I’ve been investigating some problems we have with
CREATE TABLE statements sometimes returning retryable errors to clients. This is a problem particularly when the client is not prepared to handle such an error (e.g. when the
CREATE is done by an ORM. There are specific improvements we can make such that a
CREATE is less likely to return an error, but generally retries can be necessary for many reasons, for creates and other statements.
These errors are not observed by clients when they do either implicit transactions (single statements outside of a txn) or when the error is encountered by a statement sent in the same batch of statements as its
BEGIN; in these cases transactions are automatically retried at the server. The reasoning for the latter is that we know that none of the statements in the BEGIN’s batch were the result of some conditional logic the client might have based on reads performed in the transaction.

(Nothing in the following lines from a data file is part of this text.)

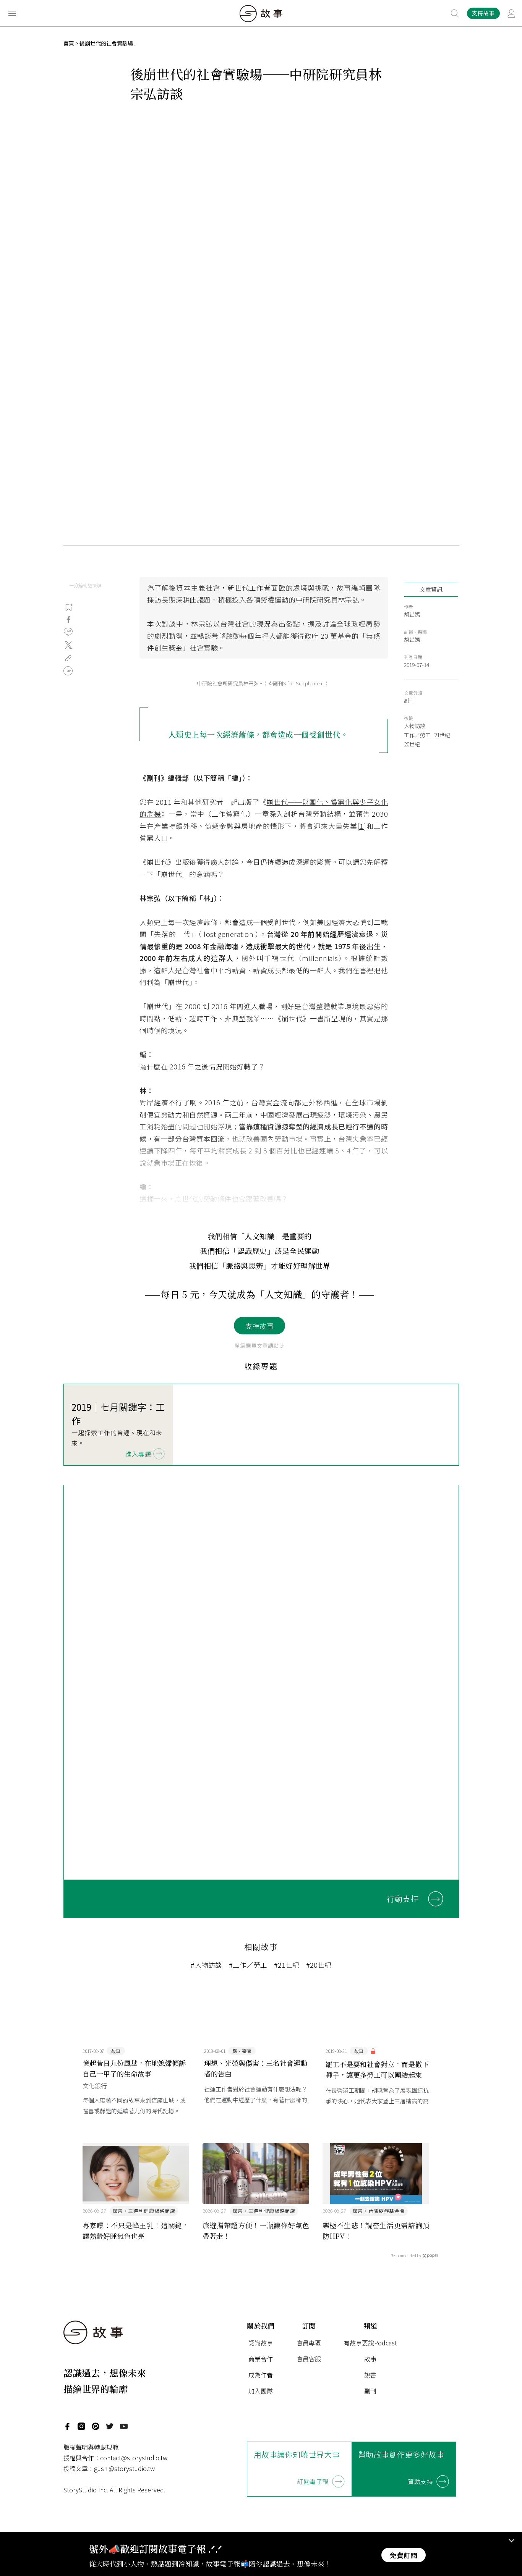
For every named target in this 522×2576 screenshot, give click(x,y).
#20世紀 (318, 1965)
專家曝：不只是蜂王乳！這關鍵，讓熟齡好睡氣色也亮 (136, 2230)
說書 (370, 2374)
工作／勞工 (417, 735)
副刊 (409, 700)
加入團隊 (260, 2390)
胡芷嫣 (412, 614)
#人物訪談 (206, 1965)
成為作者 (260, 2374)
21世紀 (442, 735)
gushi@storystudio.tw (124, 2468)
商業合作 (260, 2358)
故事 (370, 2358)
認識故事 (260, 2342)
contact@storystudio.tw (133, 2457)
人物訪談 (414, 726)
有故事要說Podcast (370, 2342)
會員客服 (309, 2358)
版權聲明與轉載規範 (90, 2447)
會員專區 (309, 2342)
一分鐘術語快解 (85, 585)
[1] (361, 826)
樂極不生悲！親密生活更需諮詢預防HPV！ (376, 2230)
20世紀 (412, 744)
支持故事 (259, 1326)
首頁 (68, 43)
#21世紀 (286, 1965)
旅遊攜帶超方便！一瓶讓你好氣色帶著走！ (256, 2230)
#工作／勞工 (248, 1965)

Ben had a good observation the other day and I want to see if anyone has any thoughts: the reasoning about the client logic not being conditional extends to statements in the first batch after the
BEGIN, if the
BEGIN is trailing (or alone in) a batch. More generally, it extends to statements sent by the client before any results of previous statements from the same txn have been sent to it. So, we could also auto-retry such first batches. This would prevent clients from seeing retryable errors when they do, say
CREATE TABLE, then
COMMIT, with the
CREATE being in separate batches.
It is obviously true that statements in such a first batch are not conditional on reads (or generally stmt results) generated by their transaction. They could, however, be conditioned by things observed through other concurrent transactions - and it’s theoretically possible that, if the client was in charge of directing a retry, it’d refuse to perform it (or perform different logic in the retry). This is already true with the existing automatic retries; I can’t see a clear difference with extending the retries in the way proposed… Apart from the fact that, with this proposal, the server could start a retry after an arbitrarily long period of time after the
BEGIN has been sent, whereas before the time was controlled exclusively by how long the server took to execute statements.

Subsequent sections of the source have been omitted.